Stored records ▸
- - - - - - -

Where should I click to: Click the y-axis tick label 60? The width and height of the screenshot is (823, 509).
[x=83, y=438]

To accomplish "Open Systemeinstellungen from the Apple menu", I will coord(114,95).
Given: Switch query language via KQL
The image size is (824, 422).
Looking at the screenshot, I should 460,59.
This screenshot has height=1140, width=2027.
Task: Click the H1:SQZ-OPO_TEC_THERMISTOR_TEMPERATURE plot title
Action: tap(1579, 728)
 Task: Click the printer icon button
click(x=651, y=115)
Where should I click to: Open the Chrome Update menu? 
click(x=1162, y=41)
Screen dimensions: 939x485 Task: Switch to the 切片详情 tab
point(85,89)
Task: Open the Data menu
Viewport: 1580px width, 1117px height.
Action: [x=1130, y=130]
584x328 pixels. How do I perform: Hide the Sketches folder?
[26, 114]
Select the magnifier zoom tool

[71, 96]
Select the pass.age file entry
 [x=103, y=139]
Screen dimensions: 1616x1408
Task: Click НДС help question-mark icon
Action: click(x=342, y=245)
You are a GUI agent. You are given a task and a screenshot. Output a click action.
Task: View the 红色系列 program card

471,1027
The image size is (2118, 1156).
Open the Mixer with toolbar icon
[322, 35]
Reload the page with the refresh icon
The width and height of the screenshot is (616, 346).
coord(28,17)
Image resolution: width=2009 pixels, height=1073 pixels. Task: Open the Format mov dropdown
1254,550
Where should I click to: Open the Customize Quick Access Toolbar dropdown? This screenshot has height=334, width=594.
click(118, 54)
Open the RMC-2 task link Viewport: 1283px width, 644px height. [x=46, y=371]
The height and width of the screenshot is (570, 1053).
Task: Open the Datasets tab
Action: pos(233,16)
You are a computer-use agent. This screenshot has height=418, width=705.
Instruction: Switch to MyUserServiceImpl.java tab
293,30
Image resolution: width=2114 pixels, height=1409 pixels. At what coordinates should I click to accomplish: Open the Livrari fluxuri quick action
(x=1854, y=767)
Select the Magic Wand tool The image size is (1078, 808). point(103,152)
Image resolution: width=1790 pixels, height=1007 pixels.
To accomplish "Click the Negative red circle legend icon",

- - - - - - -

Exercise details ▸ Read the entries and pick out all lines that include the word "agent".

Expected answer ▸
You are a GUI agent. You are given a task and a screenshot. Output a click action.
You are a computer-use agent. This screenshot has height=418, width=705.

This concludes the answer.